Texts: Highly Recommended

Data Modeling for Information Professionals,  Bob Schmidt, Prentice Hall, 1999, ISBN: 0130804509

The DAMA Book of Knowledge  (may be purchased here)

Enterprise Master Data Management:  An SOA Approach to Managing Core Information ,  Dreibelbis et. al.,  IBM Press, 2008, ISBN: 0132366258

Requirements Analysis:  From Business Views to Architecture,  David C. Hay, Prentice Hall, 2003, ISBN: 0130282286


Texts: Recommended

Database Systems, 5th Ed., Connolly & Begg, Addison Wesley, 2010, ISBN:  0321523067

Data Modeling Made Simple, 2nd Ed., Hoberman, Technics, 2009

Data Modeling for the Business, Hoberman et. al., Technics, 2009, ISBN: 9780977140077

Database Modeling and Design, Teorey et. al., Morgan Kaufmann, 2006, ISBN: 0126853525

Information Modeling and Relational Databases, Halpin, Morgan Kaufmann, 2001, ISBN: 1558606726

First Course in Database Systems, 3rd Ed., Ullman & Widom, Prentice Hall, 2007, ISBN: 013600637X

The Data Modeling Handbook, Reingruber and Gregory, Wiley, 1994, ISBN: 0471052906

Data Modeling Essentials, 3rd. Ed., Simsion & Witt, Morgan Kaufmann, 2005, ISBN: 0126445516

Enterprise Service Oriented Architectures, McGovern, Sims, et. al., Springer 2006 ISBN: 140203704X

IT Governance, Weill, Ross, HBS Press, 2004, ISBN: 1591392535

Does IT Matter?, Carr, HBS Press, 2004, ISBN: 1591394449

UML Distilled,  Martin Fowler et. al., Addison Wesley, 1999, ISBN: 0201325632

Enterprise Business Architecture, Whittle and Myrick, CRC Press, 2005, ISBN: 0849327881

Information Systems Strategic Planning, Cassidy, CRC Press, 1999, ISBN: 1574441337

Enterprise Architecture at Work:  Modelling, Communication, and Analysis, Lankhorst et. al., Springer, 2005, ISBN: 3540243712

Business Process Change, Harmon, Morgan Kaufmann, 2003, ISBN: 1558607587

Enterprise Architecture as Strategy, Ross et. al., Harvard Business School Press, 2006, ISBN: 1591398398

Managing IT as a Business, Lutchen, Wiley, 2004, ISBN: 0471471046


II. PREREQUISITE:

Students wishing to register for this course should be aware that this course has substantial linguistic and conceptual requirements which non-native English speaking students in the past have found challenging, and in some cases, insurmountable.  Students wishing to register for this course, whose native language is not English, are advised that this course offers no short-term incompletes nor opportunities to "re-do" assignments due to poor performance.  You get the grade you earn.  If you wind up not passing this course for whatever reason, your ONLY options will be to either  take a long-term incomplete and attempt to retake the course in full the following year, or to accept the non-passing grade you earned as it stands.  There will be no exceptions to this rule.
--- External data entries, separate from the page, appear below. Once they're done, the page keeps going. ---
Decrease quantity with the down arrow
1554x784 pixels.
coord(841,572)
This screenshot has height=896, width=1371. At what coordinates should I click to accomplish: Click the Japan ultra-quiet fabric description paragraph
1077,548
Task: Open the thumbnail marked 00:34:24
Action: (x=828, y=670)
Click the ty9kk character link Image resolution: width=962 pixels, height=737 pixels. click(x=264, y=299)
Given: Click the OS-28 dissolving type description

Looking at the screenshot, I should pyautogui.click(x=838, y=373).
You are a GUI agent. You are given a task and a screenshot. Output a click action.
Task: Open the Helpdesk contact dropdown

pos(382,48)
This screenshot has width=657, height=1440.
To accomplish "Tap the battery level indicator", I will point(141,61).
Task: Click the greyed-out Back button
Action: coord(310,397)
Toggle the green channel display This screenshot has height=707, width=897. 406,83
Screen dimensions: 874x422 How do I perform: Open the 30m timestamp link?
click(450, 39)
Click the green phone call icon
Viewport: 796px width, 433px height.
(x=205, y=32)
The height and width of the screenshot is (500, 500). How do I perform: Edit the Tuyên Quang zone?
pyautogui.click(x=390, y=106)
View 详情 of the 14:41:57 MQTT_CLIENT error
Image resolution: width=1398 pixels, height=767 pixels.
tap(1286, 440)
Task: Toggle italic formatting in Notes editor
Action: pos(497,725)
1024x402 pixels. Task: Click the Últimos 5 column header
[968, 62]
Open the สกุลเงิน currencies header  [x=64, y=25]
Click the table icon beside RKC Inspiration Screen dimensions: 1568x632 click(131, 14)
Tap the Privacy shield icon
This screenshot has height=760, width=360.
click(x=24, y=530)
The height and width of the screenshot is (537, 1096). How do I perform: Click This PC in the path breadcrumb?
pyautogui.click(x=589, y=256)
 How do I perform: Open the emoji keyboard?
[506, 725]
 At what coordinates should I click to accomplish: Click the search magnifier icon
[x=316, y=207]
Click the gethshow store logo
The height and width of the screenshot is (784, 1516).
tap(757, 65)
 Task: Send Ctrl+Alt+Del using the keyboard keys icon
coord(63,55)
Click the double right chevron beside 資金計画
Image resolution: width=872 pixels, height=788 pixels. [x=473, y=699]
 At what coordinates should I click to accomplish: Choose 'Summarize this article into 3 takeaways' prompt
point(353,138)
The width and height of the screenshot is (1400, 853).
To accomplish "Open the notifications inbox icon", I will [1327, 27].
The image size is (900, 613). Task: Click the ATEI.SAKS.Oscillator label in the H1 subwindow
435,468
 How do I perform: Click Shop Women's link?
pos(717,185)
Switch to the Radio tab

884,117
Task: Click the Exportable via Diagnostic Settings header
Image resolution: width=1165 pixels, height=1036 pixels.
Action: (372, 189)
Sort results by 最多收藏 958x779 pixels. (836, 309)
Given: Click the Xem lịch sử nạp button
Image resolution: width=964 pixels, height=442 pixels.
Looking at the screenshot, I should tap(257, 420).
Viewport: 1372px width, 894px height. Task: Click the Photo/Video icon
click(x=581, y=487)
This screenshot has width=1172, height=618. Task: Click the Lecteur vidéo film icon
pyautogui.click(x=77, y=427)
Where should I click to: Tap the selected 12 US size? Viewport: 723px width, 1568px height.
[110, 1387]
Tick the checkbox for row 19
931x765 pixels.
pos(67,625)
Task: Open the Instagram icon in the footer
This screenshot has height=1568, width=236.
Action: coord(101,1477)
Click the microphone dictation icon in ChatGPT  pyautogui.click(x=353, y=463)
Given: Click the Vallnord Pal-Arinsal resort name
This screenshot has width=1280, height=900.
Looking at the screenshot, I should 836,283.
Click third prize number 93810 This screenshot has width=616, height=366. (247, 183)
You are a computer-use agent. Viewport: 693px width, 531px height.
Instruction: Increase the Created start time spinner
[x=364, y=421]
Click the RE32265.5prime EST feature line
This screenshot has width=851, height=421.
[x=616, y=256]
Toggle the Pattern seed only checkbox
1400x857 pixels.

CSPP51023 will prove helpful from an abstraction and conceptualization standpoint but is not required. 

CSPP51070 will prove helpful from an Enterprise Architecture and Framework standpoint but is not required.

III. COURSE DESCRIPTION

This course is all about the FEA/TOGAF Data Reference Model. It has three primary foci. The first focus is to introduce students to the standard activities around enterprise data architecture management, including data governance, architecture management, data development, data operations, data security, master data management (MDM), business intelligence management, document and content management, meta-data management, and the management of data quality. For each of these topics, we will cover concepts and activities, principles and standards, methodology, and organizational and cultural issues.

We will do a deep dive into issues surrounding Master Data Management (MDM), including architectural strategies and tradeoffs.

The second focus will be on guiding students in the creation of a Business Information Model, or BIM, and the various modeling activities that are subsumed, including vocabulary analysis, subject area definition and modeling (SAM).  Students will get hands-on experience as they create a business vocabulary in a particular business vertical, and derive a subject area model for that vertical from a business architecture description that will be provided to the students. 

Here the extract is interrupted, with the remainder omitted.